Hegemony Bites: Annivyrsary 1994

Kurt Cobain died on April 5, 1994. He killed himself—and he did kill himself. Crazy the acrobatics our minds will go through to rule out the reality of suicide. Impossible! That life could be too hard to live? We’re more likely to see misogynistic conspiracy lurk around every corner. 

Courtney Love endured public accusations of murder—the same year O.J. raced home in that white Bronco—and still her band Hole put out a masterpiece, Live Through This, which came out mere days after the discovery of Cobain’s body. It even topped the year’s Pazz and Jop list, a poll of all music critics by the Village Voice. Cobain, with Nirvana, also made the list, having recently recorded the monumental MTV Unplugged in New York, which softened even the staunchest critics to Kurt’s talent by peeling back the noise and letting his incredible lyricism speak for itself. He was enduring heroin withdrawal throughout the recording, but you couldn’t tell outside his usual melancholy—which one could hardly blame even the soberest soul for weathering throughout the wayward 1990s.

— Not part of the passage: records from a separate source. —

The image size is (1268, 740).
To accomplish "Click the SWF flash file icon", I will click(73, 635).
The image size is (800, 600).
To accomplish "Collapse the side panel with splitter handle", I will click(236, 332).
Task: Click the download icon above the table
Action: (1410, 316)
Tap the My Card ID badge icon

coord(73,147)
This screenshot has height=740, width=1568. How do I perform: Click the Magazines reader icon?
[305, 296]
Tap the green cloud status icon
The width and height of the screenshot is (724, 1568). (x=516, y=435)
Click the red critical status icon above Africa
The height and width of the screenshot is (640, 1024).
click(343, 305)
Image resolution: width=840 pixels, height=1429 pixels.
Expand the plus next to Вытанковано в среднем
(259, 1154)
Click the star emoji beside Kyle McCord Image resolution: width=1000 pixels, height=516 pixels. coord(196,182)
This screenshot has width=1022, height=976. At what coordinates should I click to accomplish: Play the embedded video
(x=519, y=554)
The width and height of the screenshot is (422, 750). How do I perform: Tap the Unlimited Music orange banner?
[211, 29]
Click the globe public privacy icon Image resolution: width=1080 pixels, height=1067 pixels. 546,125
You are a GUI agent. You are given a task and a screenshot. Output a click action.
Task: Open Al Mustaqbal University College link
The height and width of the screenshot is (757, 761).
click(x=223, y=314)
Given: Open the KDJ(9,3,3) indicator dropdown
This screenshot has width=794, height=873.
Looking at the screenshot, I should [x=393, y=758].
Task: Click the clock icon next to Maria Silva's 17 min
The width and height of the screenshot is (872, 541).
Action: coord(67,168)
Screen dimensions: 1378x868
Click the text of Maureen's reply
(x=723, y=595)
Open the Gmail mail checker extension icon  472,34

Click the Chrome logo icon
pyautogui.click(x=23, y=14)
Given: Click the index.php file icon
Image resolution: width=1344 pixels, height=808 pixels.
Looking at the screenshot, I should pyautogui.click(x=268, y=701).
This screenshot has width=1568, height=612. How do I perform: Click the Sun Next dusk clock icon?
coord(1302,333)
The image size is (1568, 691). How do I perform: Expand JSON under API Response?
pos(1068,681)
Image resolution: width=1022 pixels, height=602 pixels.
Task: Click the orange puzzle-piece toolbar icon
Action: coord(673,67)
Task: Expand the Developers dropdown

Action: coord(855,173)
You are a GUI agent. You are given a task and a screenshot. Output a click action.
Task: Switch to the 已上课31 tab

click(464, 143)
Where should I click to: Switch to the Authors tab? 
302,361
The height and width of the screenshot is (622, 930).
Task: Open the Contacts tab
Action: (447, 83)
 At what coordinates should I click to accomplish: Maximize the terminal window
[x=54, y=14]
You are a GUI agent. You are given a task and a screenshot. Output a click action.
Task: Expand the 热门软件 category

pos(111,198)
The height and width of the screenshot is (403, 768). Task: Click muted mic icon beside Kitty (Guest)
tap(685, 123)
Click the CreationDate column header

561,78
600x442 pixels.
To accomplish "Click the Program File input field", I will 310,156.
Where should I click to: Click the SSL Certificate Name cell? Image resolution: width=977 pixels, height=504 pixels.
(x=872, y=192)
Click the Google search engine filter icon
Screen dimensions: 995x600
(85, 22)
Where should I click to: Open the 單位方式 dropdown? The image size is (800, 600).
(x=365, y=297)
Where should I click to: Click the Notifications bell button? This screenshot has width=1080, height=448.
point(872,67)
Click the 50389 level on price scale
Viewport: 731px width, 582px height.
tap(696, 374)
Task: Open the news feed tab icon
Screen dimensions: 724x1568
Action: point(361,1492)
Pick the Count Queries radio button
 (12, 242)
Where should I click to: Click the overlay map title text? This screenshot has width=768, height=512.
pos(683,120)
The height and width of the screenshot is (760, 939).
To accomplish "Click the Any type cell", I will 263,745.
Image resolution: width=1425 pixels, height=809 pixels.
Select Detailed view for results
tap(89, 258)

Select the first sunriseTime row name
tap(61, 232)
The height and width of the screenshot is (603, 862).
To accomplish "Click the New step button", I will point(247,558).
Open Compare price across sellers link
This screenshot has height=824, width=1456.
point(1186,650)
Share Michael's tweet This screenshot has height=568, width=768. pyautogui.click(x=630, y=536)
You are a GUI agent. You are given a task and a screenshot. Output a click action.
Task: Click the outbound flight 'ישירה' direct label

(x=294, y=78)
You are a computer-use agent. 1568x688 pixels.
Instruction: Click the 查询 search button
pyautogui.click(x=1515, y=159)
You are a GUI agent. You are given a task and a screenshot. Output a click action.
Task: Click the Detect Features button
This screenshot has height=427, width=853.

The fact is, alternative rock was no longer alternative at all, and the critics had been wringing their hands for months. The indie was the hegemony now; even freaks like Nine Inch Nails were making money for the bigwigs. X-ers had to dig to the bottom of the CD bin to find anyone that wasn’t playing the game these days. Slackerdom—that unfortunately loaded synonym for the erstwhile middle class, which was once supported by relatively humane public-service jobs and a college debt load that allowed for at least a little leisure—was forced to turn to the lo-fi likes of Bee Thousand and the borderline contemptuous (but masterful) Crooked Rain, Crooked Rain.

But don’t get me wrong: these were the golden years, filled with gold soundz. For it was in 1994 that indie truly rose to the mainstream. This was the year Pulp Fiction became the highest-grossing independent film to date. Look no further than MTV, where cinema’s future auteurs were making some of the greatest music videos of all time for the weirdos and goofballs: NIN’s “Closer” (Mark Romanek), Massive Attack’s “Karmacoma” (Jonathan Glazer), and, most consequentially, Spike Jonze’s “Sabotage” for the Beastie Boys—there would no Adult Swim without it. It’s no coincidence that the generation that gave us Jonze and Malkmus also produced the likes of Heidecker and Wareheim.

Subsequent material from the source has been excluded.